Y Combinator: Clarity Act could push crypto into all startups

Y Combinator told Congress the Clarity Act’s token classifications, a CFTC registration path and bankruptcy protections could drive stablecoin use across its portfolio.

Y Combinator told Congress the Clarity Act would make crypto integration likely across its portfolio by clarifying which tokens are securities or commodities, creating a registration path with the Commodity Futures Trading Commission and protecting customer assets in bankruptcy.

In a post aimed at lawmakers, the accelerator wrote, “We think all YC companies will use crypto technology, like stablecoins, before long,” and added that the bill “defines which digital assets are securities vs. commodities, creates a registration path with the CFTC, and ensures customer assets become customer property in bankruptcy.”

The firm, which backed companies including Airbnb, DoorDash, Coinbase, Stripe, Reddit and OpenAI, framed the legislation as a way to reduce legal risk for issuers and intermediaries. It argued clearer rules would allow banks and brokers to custody and trade digital assets alongside cash and securities.

Lawmakers have debated market-structure legislation for more than a year.

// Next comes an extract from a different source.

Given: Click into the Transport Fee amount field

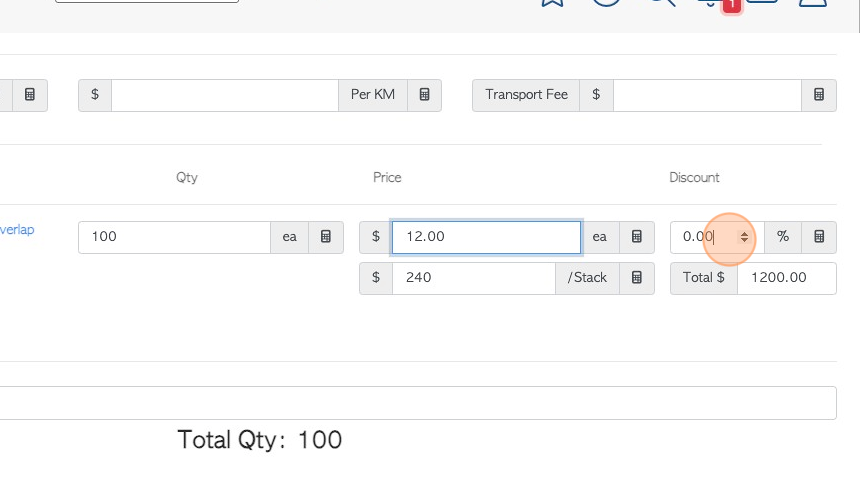Looking at the screenshot, I should 707,95.
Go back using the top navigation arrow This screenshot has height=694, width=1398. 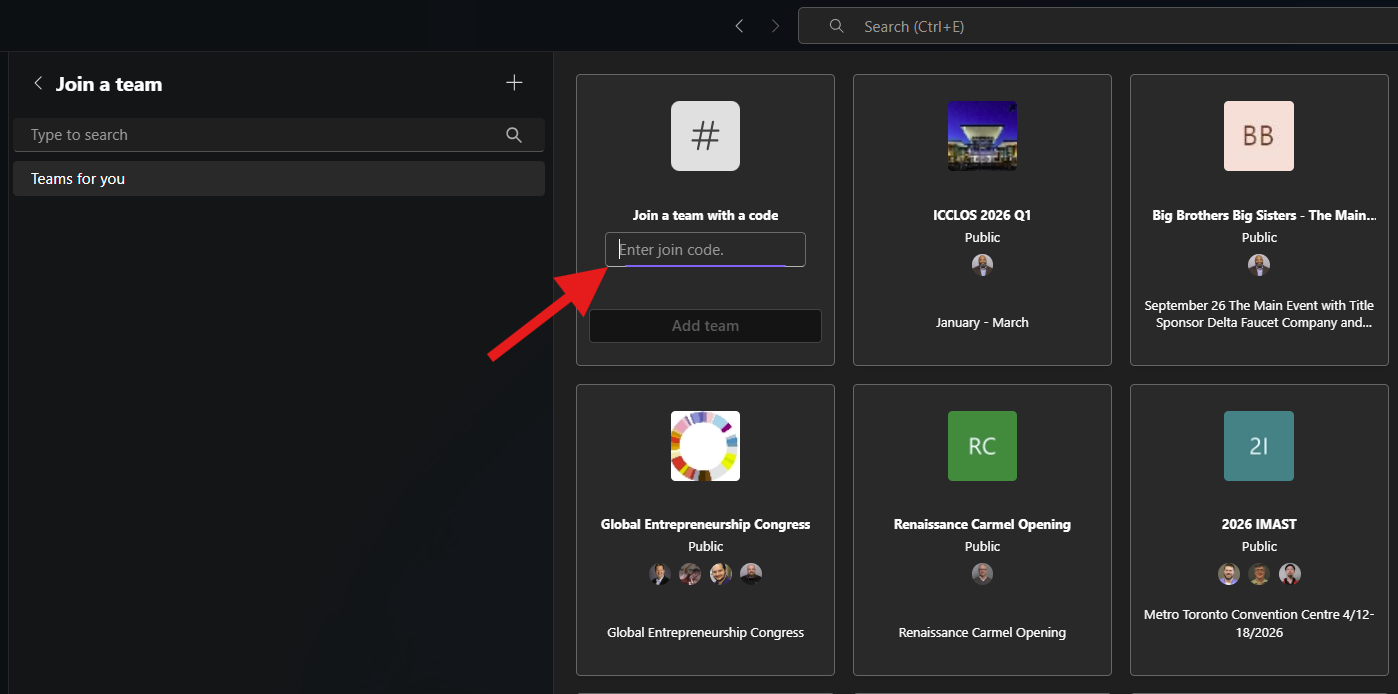pyautogui.click(x=739, y=26)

The Senate Banking Committee advanced a market-structure proposal recently; the next step is a vote in the full Senate.

One contested item in negotiations is how to treat stablecoin rewards, which let users earn yield on deposited stablecoins. Banks warn such rewards could pull deposits away from traditional institutions, while crypto firms argue limits would curb innovation and competition in payments and lending.

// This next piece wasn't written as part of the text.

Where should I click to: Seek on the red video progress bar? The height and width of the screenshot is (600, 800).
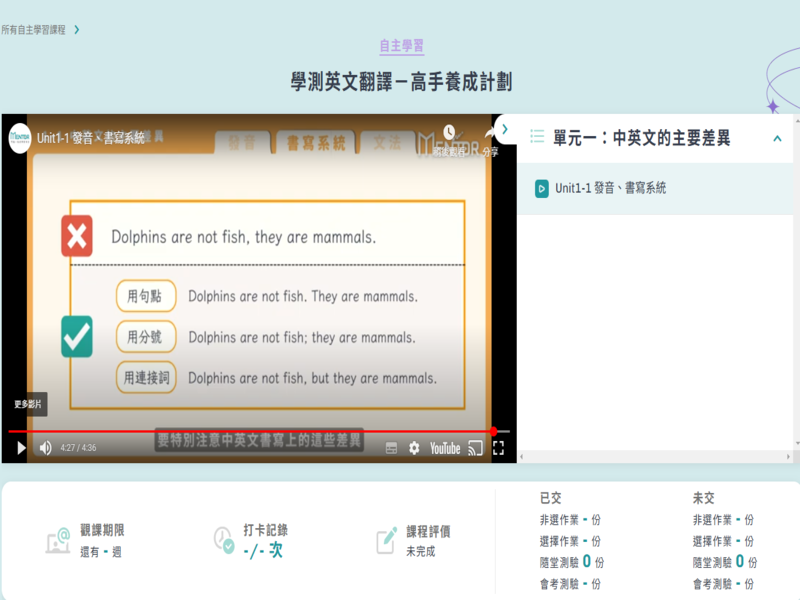(x=250, y=431)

Political dynamics are affecting the bill’s prospects. Limited Democratic backing and Republican caution ahead of the midterm elections have complicated chances for bipartisan support. President Donald Trump’s public engagement with the crypto sector has prompted ethics questions for some lawmakers.

Y Combinator said the bill would not require companies to adopt crypto but would lower legal uncertainty that currently deters some firms from using crypto rails or stablecoins. Lawmakers will weigh those potential effects against concerns raised by banks, consumer advocates and members of both parties when the Senate votes.